- **PAGE**
Supreme Court of Nebraska

February 16, 2018

TOM HOUSER, APPELLANT AND CROSS-APPELLEE.
v.
AMERICAN PAVING ASPHALT, INC., APPELLEE AND CROSS-APPELLANT.

          1. Courts: Appeal and Error. The district court and higher appellate courts generally review appeals from the county court for error appearing on the record.

         2. Judgments: Appeal and Error. When reviewing a judgment for errors appearing on the record, the inquiry is whether the decision conforms to the law, is supported by competent evidence, and is neither arbitrary, capricious, nor unreasonable.

         3. Appeal and Error: Words and Phrases. Plain error exists where there is an error, plainly evident from the record but not complained of at trial, which prejudicially affects a substantial right of a litigant and is of such a nature that to leave it uncorrected would cause a miscarriage of justice or result in damage to the integrity, reputation, and fairness of the judicial process.

         4. Courts. The district court has certain inherent powers by virtue of being a court.

         5. __. Nebraska courts, through their inherent judicial power, have the authority to do all things reasonably necessary for the proper administration of justice.

         6. Courts: Judgments: Jurisdiction: Appeal and Error. An intermediate appellate court may timely modify its opinion, which is consistent with the generally recognized common-law rule that an appellate court has the inherent power to reconsider an order or a ruling until divested of jurisdiction.

         7. Courts: Appeal and Error. In cases where no statement of errors was filed, but the record showed that the district court considered an issue that was also assigned to a higher appellate court, the Supreme Court or the Court of Appeals may consider that issue. [299 Neb. 2]

          8. Courts: Time: Appeal and Error. The district court has discretion to extend the time for filing a statement of errors.

         9. __:__: __. On appeal from the county court, a district court's ruling on a motion to extend the time for filing a statement of errors will be reviewed for an abuse of discretion.

         Appeal from the District Court for Douglas County, Leigh Ann Retelsdorf, Judge, on appeal thereto from the County Court for Douglas County, Marcena M. Hendrix, Judge. Judgment of District Court affirmed in part, and in part reversed and remanded with directions.

          David J. Koukol, Sharon A. Hansen, and Michael W. Milone, of Koukol & Johnson, L.L.C., for appellant.

          James B. McVay, of Tiedeman, Lynch, Kampfe, McVay & Respeliers, for appellee.

          Heavican, C.J., Wright, Miller-Lerman, Cassel, Stacy, Kelch, and Funke, JJ.

          Per Curiam.

- **GIVEN DATA**
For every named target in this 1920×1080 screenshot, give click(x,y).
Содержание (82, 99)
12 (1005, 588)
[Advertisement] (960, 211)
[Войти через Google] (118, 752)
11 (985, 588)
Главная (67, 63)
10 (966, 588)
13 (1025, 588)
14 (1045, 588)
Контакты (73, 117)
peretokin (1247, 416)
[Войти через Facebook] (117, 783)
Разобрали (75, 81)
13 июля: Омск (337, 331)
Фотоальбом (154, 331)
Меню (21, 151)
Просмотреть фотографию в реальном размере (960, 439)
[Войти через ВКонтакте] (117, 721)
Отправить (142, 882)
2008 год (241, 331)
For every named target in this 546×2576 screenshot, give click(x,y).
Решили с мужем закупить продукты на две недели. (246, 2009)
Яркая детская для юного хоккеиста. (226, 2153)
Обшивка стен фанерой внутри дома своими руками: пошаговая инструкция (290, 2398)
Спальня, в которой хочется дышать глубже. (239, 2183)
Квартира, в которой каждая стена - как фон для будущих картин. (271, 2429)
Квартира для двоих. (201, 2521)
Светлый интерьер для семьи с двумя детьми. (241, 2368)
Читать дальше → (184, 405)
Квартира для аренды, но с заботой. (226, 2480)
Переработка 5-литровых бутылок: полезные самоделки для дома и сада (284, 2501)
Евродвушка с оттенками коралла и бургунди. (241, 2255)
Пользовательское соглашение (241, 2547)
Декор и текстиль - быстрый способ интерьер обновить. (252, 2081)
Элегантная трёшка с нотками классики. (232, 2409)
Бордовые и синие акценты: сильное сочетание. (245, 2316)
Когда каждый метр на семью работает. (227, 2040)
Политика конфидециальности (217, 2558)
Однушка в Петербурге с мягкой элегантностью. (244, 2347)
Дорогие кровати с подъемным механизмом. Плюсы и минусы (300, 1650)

- **CHALLENGES**
**a)** Decide whether each statement agrees with the Houser opinion, giving yes or no and quoting the words that settle it: (i) the district court may extend the time for filing a statement of errors; (ii) a district court's ruling on a motion to extend that time is reviewed de novo; (iii) James B. McVay appeared for the appellant.
**b)** Name every attorney the Houser opinion lists as representing a party.
**c)** Please reproduce the part of the Houser opinion starting at "AMERICAN PAVING ASPHALT, INC., APPELLEE" and ending at "capricious, nor unreasonable.".
Answer from the Houser opinion alone, not from the lines.

- **LIST OF SOLUTIONS**
**a)**
(i) Yes: "The district court has discretion to extend the time for filing a statement of errors."
(ii) No: "will be reviewed for an abuse of discretion."
(iii) No: "James B. McVay, of Tiedeman, Lynch, Kampfe, McVay & Respeliers, for appellee."

**b)** David J. Koukol, Sharon A. Hansen, Michael W. Milone, James B. McVay

**c)**
AMERICAN PAVING ASPHALT, INC., APPELLEE AND CROSS-APPELLANT.

          1. Courts: Appeal and Error. The district court and higher appellate courts generally review appeals from the county court for error appearing on the record.

         2. Judgments: Appeal and Error. When reviewing a judgment for errors appearing on the record, the inquiry is whether the decision conforms to the law, is supported by competent evidence, and is neither arbitrary, capricious, nor unreasonable.